Effects of elevated CO2 (eCO2) on paddy soil microbial communities remain unclear, particularly when different rice cultivars exposed to eCO2. We thus compared responses of soil bacterial communities to ambient CO2 (aCO2) and eCO2 (aCO2 + 200 mu mol CO2 mol-1) between two weakly CO2-responsive (Wuyunjing27, W27; Huaidao5, H5) and two strongly CO2-responsive rice cultivars (Yongyou1540, Y1540; LongIIyou1988, L1988) throughout six growth stages (early tillering, late tillering, jointing, heading, grain filling and ripening) in a paddy field in Jiangdu, China in 2018. No significant changes in soil bacterial diversities were observed between eCO2 and aCO2 or between cultivars for any single growth stage at the OTU level, but alpha diversity significantly changed at the phylum level except for the ripening stage.

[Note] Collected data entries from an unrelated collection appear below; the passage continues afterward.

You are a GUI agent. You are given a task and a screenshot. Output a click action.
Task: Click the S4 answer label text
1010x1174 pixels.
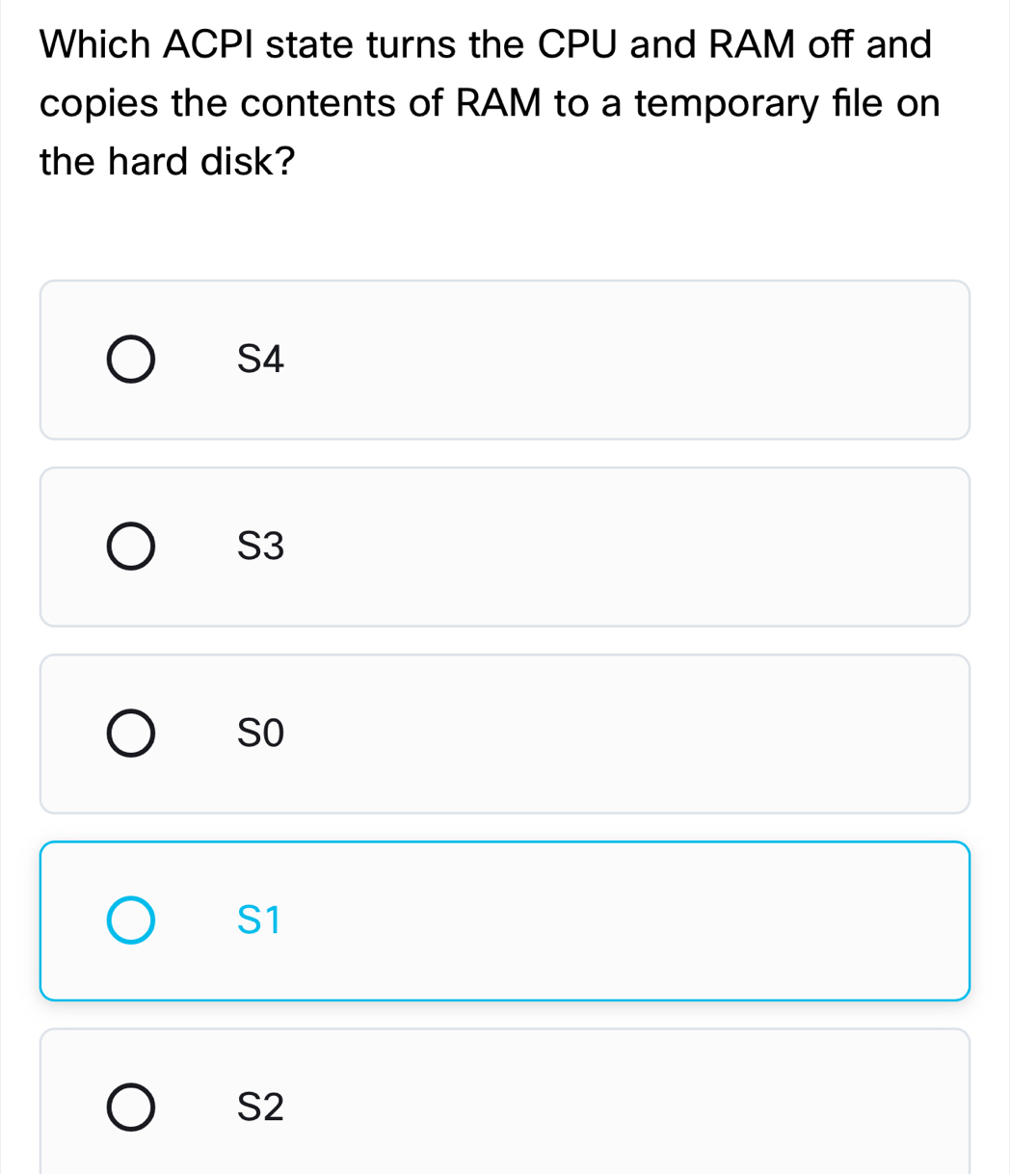[260, 360]
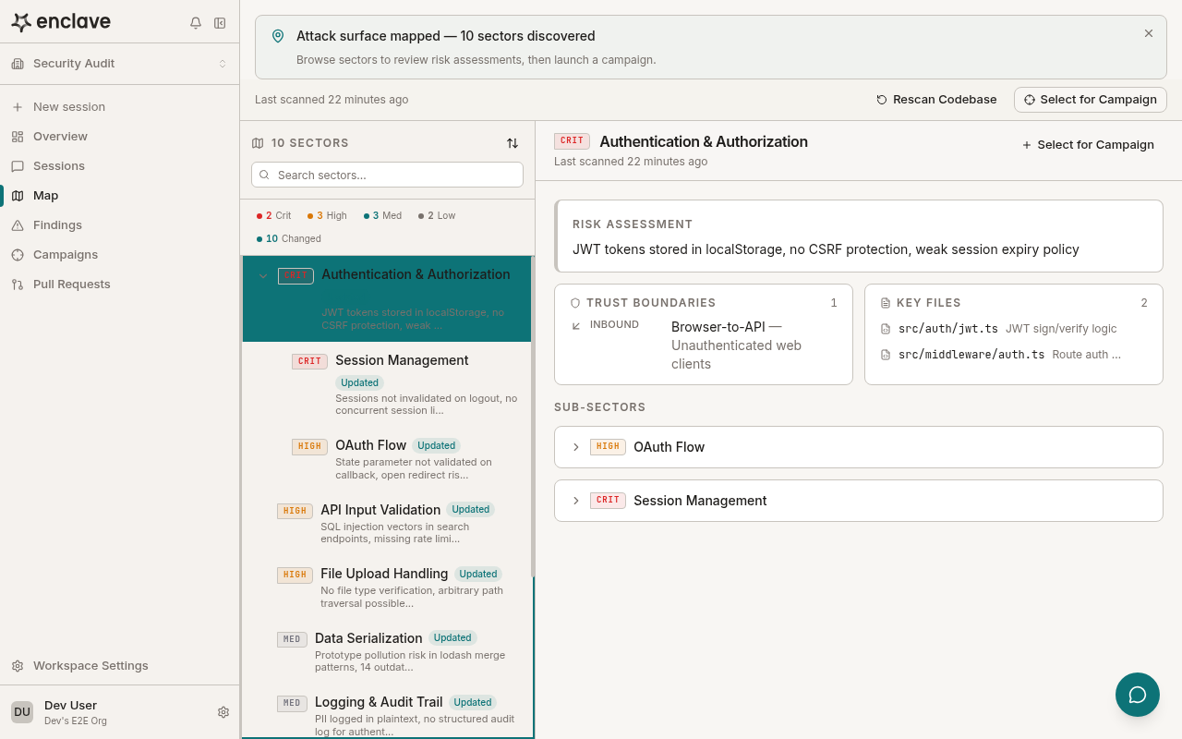This screenshot has width=1182, height=739.
Task: Click the notifications bell icon
Action: (196, 23)
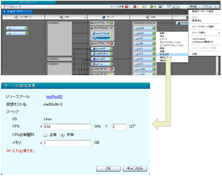The width and height of the screenshot is (222, 176).
Task: Select the 占有 CPU radio button
Action: coord(45,135)
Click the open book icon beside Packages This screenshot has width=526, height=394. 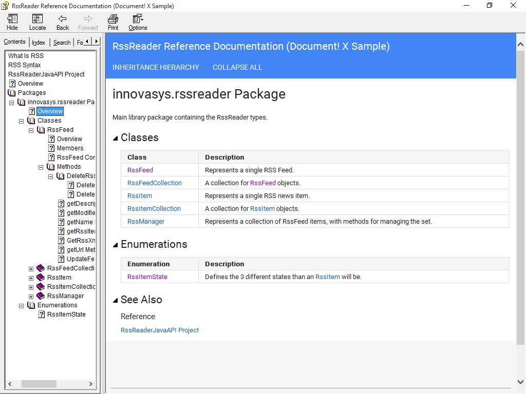click(x=12, y=93)
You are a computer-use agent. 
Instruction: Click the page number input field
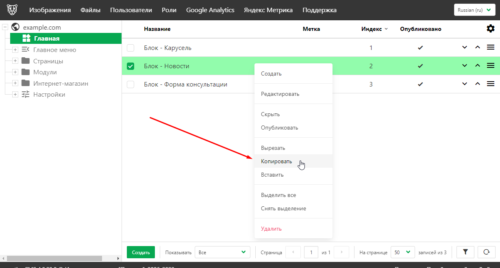click(311, 252)
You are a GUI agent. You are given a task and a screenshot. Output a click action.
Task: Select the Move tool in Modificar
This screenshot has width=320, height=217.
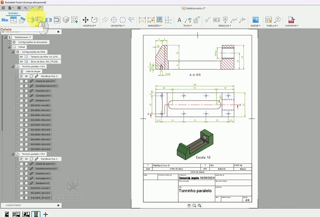(x=85, y=19)
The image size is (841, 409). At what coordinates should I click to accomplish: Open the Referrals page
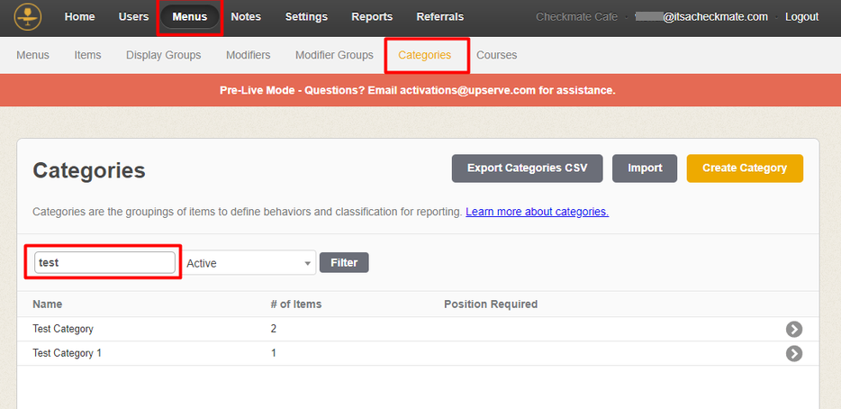439,17
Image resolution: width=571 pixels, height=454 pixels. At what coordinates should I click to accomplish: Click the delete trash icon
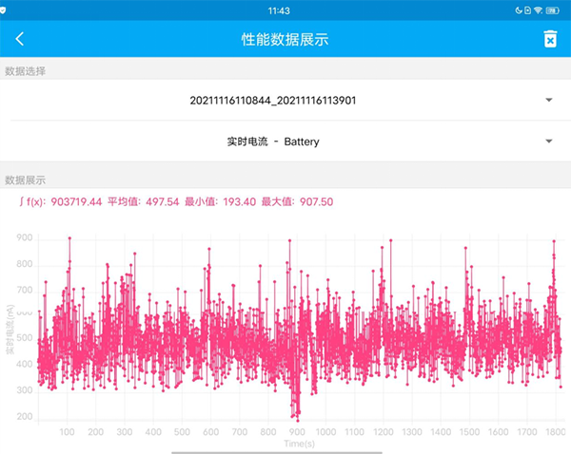(549, 39)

For a single cultivar, particularly two strongly CO2-responsive cultivars, over their whole growth stage, eCO2 enhanced differences in bacterial f3 diversity at both OTU and phylum levels under H5, Y1540 and L1988. Soil bacterial community complexity at the phylum level under eCO2 was weakened under W27, H5 and Y1540, but enhanced under L1988. eCO2-induced changes in soil DOC under these four cultivars had significantly pos-itive impact on bacterial abundances. However, structural equation modeling illustrated that changes in soil DOC in-duced by eCO2 significantly decreased soil bacterial community richness. eCO2 did not significantly affect relationships between soil bacterial community diversities and rice yields, but displayed significantly negative correlations between strongly CO2-responsive rice cultivars' yields and relative abundances of Proteobacteria at the ripening stage. Dynamics that how soil microbial communities can differentiate their eCO2 responses between strongly-and weakly-responsive rice cultivars will provide a new insight into promoting rice productivity and soil health.